EXTRAIT:
━━━━━━━━━━━━━━━━━━━━

Qui n'a jamais soulevé une pierre enfoncée dans la terre pour y découvrir un monde grouillant de vie ? C'est ce qu'a fait une équipe de chercheurs à 2.515 mètres de profondeur au large des côtes de l'Amérique centrale, au niveau de la dorsale est-Pacifique.
Sous cette chaîne de montagnes sous-marines, qui traverse l'océan Pacifique du Nord au Sud, deux plaques tectoniques s'éloignent l'une de l'autre, créant entre autres des cheminées hydrothermales par lesquelles s'échappe l'eau chauffée par le magma et chargée de composés chimiques.
Ces oasis sous-marines, dont l'existence n'a été découverte que dans les années 70, abritent une biodiversité unique. Vers géants tubicoles (qui construisent un tube dans lequel ils vivent) et moules y prospèrent sous une pression 250 fois supérieure à celle de la surface et dans l'obscurité totale, en symbiose avec des bactéries qui produisent des nutriments à partir de minéraux.

━━━━━━━━━━━━━━━━━━━━

DONNÉES FOURNIES:

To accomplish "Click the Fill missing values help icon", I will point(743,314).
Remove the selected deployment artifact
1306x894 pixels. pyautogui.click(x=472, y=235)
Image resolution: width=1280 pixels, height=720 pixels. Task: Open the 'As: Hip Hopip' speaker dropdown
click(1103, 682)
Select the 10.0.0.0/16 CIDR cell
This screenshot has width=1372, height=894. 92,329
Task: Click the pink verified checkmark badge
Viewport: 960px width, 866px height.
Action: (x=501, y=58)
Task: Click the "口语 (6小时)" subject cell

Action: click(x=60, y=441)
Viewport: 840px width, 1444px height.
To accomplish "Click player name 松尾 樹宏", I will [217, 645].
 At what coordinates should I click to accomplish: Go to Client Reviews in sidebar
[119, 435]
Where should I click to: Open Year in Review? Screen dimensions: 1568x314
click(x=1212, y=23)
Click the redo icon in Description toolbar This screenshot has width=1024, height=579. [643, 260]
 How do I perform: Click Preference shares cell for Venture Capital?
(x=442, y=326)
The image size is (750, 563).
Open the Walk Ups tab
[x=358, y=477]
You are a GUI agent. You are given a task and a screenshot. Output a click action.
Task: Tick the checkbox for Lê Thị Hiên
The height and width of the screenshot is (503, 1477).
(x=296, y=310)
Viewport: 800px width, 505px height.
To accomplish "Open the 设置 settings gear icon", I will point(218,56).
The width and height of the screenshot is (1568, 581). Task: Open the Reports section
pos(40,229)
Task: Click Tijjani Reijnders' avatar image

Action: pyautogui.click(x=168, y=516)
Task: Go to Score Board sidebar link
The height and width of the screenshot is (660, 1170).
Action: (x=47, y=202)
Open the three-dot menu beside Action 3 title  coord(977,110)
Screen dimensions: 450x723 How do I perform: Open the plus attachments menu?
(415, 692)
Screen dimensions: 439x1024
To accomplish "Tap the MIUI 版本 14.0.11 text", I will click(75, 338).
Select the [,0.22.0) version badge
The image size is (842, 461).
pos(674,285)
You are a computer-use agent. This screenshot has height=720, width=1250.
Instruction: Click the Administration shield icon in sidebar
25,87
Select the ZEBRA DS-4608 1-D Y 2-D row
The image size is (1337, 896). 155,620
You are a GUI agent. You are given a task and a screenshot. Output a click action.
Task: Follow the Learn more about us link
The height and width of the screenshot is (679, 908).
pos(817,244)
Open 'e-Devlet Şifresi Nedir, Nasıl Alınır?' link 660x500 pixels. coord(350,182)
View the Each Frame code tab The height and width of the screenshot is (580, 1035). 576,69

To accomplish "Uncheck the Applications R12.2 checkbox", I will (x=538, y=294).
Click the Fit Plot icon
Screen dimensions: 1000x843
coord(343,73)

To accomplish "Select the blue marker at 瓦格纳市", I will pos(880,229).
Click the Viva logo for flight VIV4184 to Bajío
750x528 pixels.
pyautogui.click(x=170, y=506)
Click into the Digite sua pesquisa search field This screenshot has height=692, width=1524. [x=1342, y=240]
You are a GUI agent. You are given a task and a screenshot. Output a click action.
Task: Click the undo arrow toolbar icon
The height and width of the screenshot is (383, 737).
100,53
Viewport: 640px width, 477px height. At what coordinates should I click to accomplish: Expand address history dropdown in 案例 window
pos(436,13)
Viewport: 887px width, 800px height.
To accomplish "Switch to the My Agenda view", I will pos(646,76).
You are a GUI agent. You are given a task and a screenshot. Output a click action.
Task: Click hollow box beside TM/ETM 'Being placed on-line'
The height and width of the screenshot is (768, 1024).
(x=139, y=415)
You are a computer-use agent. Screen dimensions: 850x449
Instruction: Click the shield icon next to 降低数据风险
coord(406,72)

━━━━━━━━━━━━━━━━━━━━

CONSIGNE: D'après l'extrait sur la dorsale est-Pacifique, à quelle profondeur l'équipe de chercheurs a-t-elle exploré les fonds marins ?

RÉPONSE: À 2.515 mètres de profondeur, au large des côtes de l'Amérique centrale.